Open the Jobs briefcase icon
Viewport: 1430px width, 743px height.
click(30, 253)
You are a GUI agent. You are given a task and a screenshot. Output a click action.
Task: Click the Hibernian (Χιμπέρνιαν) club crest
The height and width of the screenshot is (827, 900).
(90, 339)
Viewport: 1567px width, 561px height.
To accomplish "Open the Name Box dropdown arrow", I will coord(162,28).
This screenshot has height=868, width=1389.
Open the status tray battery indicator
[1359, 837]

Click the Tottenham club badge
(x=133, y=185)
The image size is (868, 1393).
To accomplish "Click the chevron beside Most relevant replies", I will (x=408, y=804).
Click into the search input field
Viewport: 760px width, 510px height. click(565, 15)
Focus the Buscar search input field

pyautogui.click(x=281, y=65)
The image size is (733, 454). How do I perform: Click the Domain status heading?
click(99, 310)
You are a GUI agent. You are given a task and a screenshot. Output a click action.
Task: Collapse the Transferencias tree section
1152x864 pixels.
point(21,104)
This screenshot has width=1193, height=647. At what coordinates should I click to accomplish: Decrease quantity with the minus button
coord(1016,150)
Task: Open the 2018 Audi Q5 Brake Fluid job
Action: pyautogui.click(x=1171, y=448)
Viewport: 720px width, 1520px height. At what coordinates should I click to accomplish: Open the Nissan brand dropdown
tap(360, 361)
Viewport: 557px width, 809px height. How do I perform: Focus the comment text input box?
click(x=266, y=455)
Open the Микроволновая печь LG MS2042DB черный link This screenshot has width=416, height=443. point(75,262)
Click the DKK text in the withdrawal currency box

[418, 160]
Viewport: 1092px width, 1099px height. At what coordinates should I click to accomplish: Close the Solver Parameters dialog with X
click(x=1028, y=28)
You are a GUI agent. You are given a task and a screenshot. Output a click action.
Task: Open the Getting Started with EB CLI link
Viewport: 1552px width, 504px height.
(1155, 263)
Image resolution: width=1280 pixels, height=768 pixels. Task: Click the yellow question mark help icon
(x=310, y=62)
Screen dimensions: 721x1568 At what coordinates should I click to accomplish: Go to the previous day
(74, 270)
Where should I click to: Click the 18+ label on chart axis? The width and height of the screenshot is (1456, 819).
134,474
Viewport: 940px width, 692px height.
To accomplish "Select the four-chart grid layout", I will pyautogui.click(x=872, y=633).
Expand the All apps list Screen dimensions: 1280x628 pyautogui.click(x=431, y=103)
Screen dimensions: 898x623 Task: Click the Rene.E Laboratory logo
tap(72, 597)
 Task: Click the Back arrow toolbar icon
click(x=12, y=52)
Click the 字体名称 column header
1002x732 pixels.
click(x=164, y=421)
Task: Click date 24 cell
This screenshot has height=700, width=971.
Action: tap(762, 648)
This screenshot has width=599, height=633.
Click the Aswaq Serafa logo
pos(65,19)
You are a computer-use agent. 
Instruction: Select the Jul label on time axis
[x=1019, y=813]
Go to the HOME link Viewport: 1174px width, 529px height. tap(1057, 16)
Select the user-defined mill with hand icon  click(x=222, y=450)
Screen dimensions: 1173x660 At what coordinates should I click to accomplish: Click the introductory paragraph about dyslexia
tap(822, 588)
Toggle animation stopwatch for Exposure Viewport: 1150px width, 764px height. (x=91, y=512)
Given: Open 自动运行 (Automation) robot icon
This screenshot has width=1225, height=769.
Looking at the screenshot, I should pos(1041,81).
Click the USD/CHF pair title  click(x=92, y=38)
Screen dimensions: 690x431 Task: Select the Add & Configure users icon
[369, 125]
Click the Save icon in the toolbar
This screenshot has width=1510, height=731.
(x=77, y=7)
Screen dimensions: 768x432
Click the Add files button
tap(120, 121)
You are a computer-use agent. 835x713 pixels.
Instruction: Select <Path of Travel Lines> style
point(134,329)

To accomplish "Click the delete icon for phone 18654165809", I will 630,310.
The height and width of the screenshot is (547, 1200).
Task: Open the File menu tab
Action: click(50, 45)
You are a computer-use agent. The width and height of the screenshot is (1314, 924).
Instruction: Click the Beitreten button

□ □ □

TASK GOAL: Copy out, from the records above, every line that holds the string "computer".

ANSWER TO THE EXERCISE:
You are a computer-use agent. 
You are a computer-use agent. 835x713 pixels.
You are a computer-use agent. The width and height of the screenshot is (1314, 924).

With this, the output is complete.